The flood irrigation of pastures along the creek complement the sprinklers’ hay pastures. The flood irrigation adjacent to Battle Creek provides return flows and bird habitat, while the efficient sprinklers produce hay and flows in Battle Creek.
The joint letter’s recommendation to double conservation title programs under the Farm Bill, such as Environmental Quality Incentives Program, will help make more projects happen like those along Battle Creek.
Federal partners weigh in conservation efforts
Next, we traveled east in pick-ups to the Ladder Ranch’s summer pasture on high-elevation ground in the Routt National Forest. As we gained elevation, we saw bright splashes of yellow aspen against the dark green of conifers. Stopping at a ridge crest, the crew piled out as Pat O’Toole showcased a territorial view of a broad meadow with a meandering stream flanked by stands of mixed aspen, lodgepole, fir and spruce. The foresters spoke of the possibility of thinning stands in a mosaic pattern to restore diverse wildlife habitat while reducing fuel loads to help moderate the intensity of future wildfires.
Pat described a recent trip to this spot with a local forest products entrepreneur who, if provided with the certainty of a long-term wood supply contract for timber typically considered unmerchantable, could borrow significant money to invest in his business and grow his ability to manufacture wood “straw,” a mat of match-stick-like wood cuttings with a variety of uses. Experts spoke of the potential to use the still-standing but dead lodgepole pine for merchantable products that can subsidize the cost of restoration while retaining needles, leaves, and twigs on the ground to recycle nearly all of the trees’ nutrients into soils. The gathering talked about how forest products have been shifting to become one of several “means” to an “ecological end,” in contrast to historical forestry practices in which the forests themselves were a means to an “industrial end” of timber production.
Dr. Caroline Nash, our hydrologist, spoke of the potential to combine these upland forest treatments with the restoration and maintenance of streams and valley-floor wetland complexes. Retaining snow melt in floodplains connected to stream channels with robust riparian cover creates a giant “sponge” to retain the life-giving snowmelt on the land longer, increasing soil moisture, elevating groundwater levels, reducing erosion and serving as a natural fire break.
The joint letter’s recommendation for a $30 billion investment in forest and watershed restoration, and fuel-load reductions could carry out the integrated vision we shared on that ridge crest that day.

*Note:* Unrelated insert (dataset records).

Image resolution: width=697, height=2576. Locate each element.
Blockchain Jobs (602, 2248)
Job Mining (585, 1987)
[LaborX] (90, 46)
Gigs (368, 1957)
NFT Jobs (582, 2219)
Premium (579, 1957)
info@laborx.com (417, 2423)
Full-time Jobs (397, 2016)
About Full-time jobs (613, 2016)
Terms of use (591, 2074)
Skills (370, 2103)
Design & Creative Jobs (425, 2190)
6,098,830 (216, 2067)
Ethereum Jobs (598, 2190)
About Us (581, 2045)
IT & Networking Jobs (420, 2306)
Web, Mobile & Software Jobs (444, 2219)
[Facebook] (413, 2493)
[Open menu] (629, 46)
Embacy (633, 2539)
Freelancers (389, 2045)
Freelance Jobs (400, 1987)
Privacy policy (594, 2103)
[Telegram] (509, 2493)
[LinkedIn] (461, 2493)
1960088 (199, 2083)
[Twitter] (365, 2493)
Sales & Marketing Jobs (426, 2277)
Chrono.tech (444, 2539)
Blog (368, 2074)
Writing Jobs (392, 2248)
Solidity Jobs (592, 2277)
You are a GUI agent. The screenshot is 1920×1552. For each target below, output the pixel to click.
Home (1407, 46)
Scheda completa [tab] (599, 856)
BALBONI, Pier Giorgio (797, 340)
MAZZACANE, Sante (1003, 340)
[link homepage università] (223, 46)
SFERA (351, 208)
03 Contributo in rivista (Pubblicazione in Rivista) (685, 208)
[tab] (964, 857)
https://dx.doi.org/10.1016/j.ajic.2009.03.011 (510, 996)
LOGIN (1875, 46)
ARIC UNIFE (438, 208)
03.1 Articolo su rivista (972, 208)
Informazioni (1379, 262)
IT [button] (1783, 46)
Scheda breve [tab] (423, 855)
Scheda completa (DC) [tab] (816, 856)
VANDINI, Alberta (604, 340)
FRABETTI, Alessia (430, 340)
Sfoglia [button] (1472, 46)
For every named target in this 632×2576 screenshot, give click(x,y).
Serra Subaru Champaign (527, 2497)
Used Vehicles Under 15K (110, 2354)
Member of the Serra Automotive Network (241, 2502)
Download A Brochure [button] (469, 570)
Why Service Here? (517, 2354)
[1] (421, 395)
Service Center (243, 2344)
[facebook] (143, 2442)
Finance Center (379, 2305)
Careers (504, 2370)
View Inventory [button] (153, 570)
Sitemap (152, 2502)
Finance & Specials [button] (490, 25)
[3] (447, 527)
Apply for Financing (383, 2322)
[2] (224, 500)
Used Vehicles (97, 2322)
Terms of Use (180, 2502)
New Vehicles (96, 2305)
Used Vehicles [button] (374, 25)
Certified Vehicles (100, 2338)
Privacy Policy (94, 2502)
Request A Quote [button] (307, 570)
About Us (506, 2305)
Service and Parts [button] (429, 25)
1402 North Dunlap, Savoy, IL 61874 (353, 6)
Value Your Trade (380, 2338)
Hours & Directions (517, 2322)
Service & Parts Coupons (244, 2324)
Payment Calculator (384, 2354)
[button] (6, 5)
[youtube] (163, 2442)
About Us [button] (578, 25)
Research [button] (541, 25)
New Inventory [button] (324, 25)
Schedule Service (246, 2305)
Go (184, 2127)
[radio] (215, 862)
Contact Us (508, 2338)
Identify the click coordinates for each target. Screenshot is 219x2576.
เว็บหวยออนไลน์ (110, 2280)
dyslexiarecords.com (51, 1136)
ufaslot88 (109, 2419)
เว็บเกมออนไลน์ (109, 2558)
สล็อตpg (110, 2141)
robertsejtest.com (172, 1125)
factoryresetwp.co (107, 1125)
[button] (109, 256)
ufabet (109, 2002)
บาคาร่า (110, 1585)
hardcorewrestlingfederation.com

Later that evening, after a three-generation dinner at the ranch’s well-worn wooden table that hosts the frequent gathering of family, we sipped whiskey generously poured by Eamon O’Toole and mused on the day. While daunted by the enormity of the climate change-related challenges we face in the West, we also reveled in the scope of expertise and experience that had assembled at the Ladder Ranch. As the harvest moon rose over Battle Mountain and the whiskey cooled over ice, we were content in the fellowship of the day and the shared vision for restoration of this piece of ground stretching as far as the eye could see. It was enough, for now, to think that our common commitment could restore this ground high in the headwaters of the Colorado River basin — with some help from Congress.